- [Given text]
++++++++++

- Theatrical release poster
- Directed by: Raju Parsekar
- Produced by: Shankar Mitkari
- Starring: Makarand Anaspure; Nisha Parulekar; Surekha Kudachi; Kranti Redkar;
- Edited by: Manoj Mishra
- Music by: Vaishali Samant Anand Shinde Tyagraj Khadilkar
- Production company: Shree Shankar Films
- Release date: 23 March 2012;
- Running time: 128 minutes
- Country: India
- Language: Marathi

= Teen Bayka Fajiti Aika =

Teen Bayka Fajiti Aika is a 2012 Indian Marathi-language comedy film directed by Raju Parsekar and produced by Shankar Mitkari. It starring Makarand Anaspure, Nisha Parulekar, Kranti Redkar, Tejashree Khele, Surekha Kudachi and Vijay Chavan in lead roles. The story revolves around a husband troubled by three wives.

++++++++++

Data drawn from a collection:
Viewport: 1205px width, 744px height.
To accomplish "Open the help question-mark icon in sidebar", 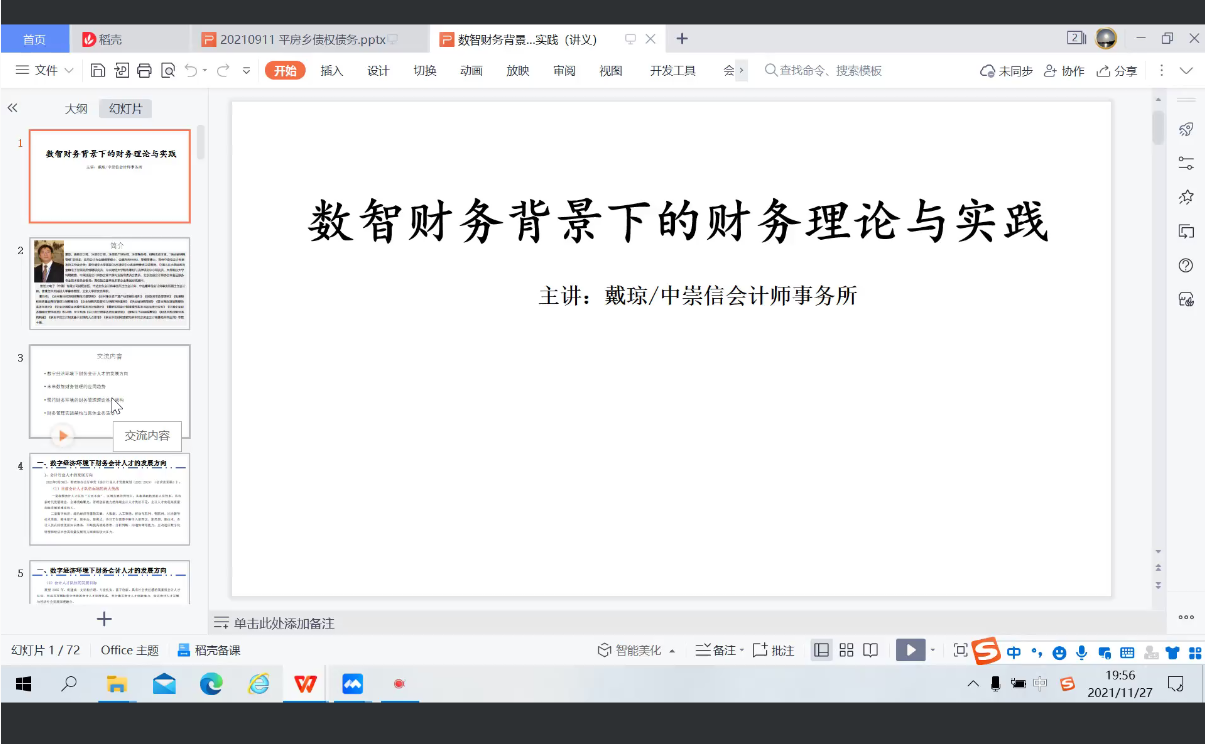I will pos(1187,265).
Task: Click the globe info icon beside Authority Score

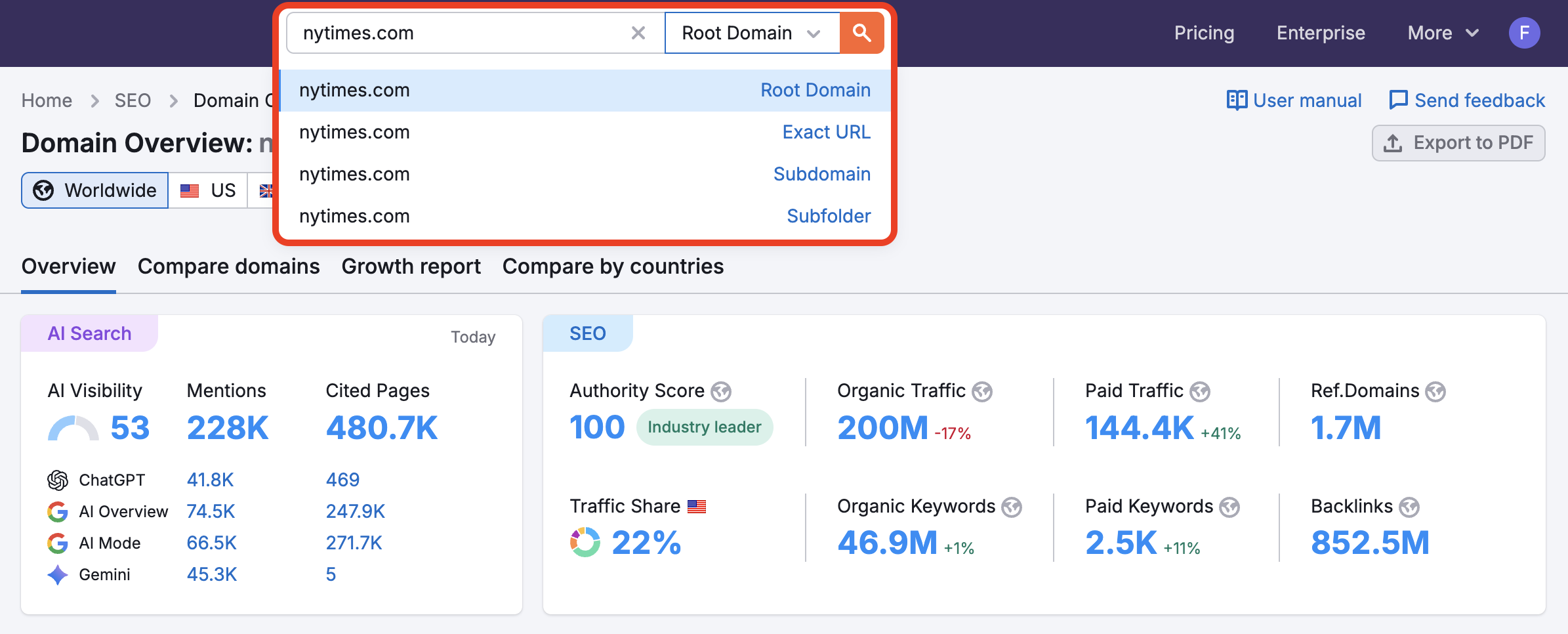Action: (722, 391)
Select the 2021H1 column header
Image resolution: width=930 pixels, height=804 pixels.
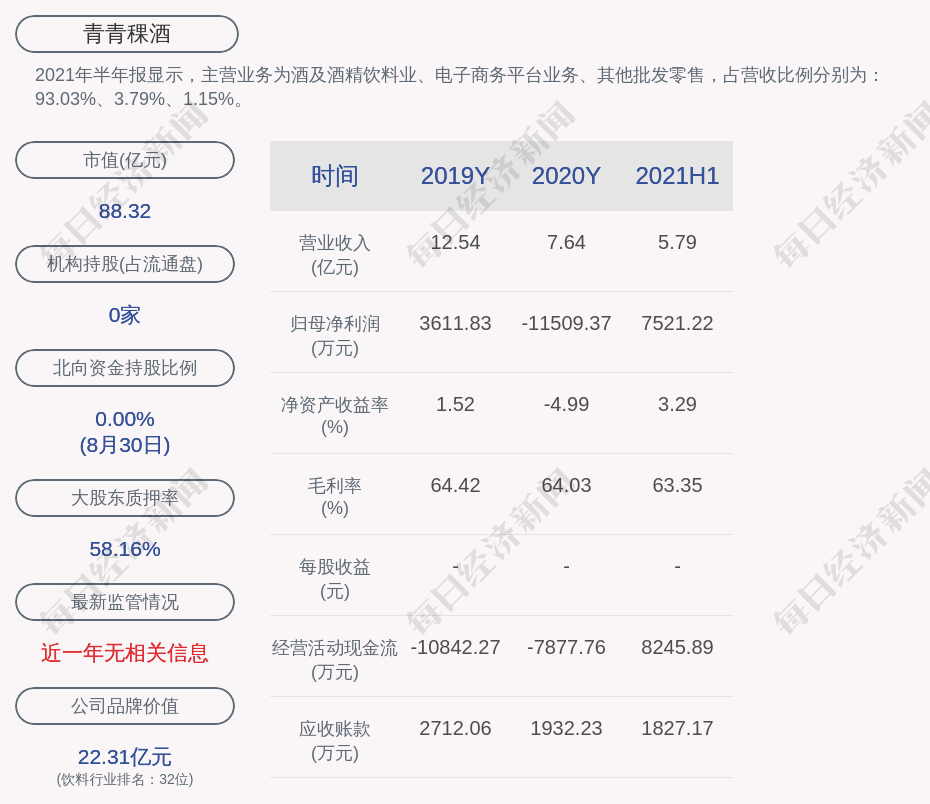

++++++++++

- [Work required]
Using the film page, answer these:
(a) Who edited the film?
(b) What is its running time?
(c) What does the story revolve around?
Rely on the film page alone, not the listing.

- [Exercise response]
(a) Manoj Mishra
(b) 128 minutes
(c) A husband troubled by three wives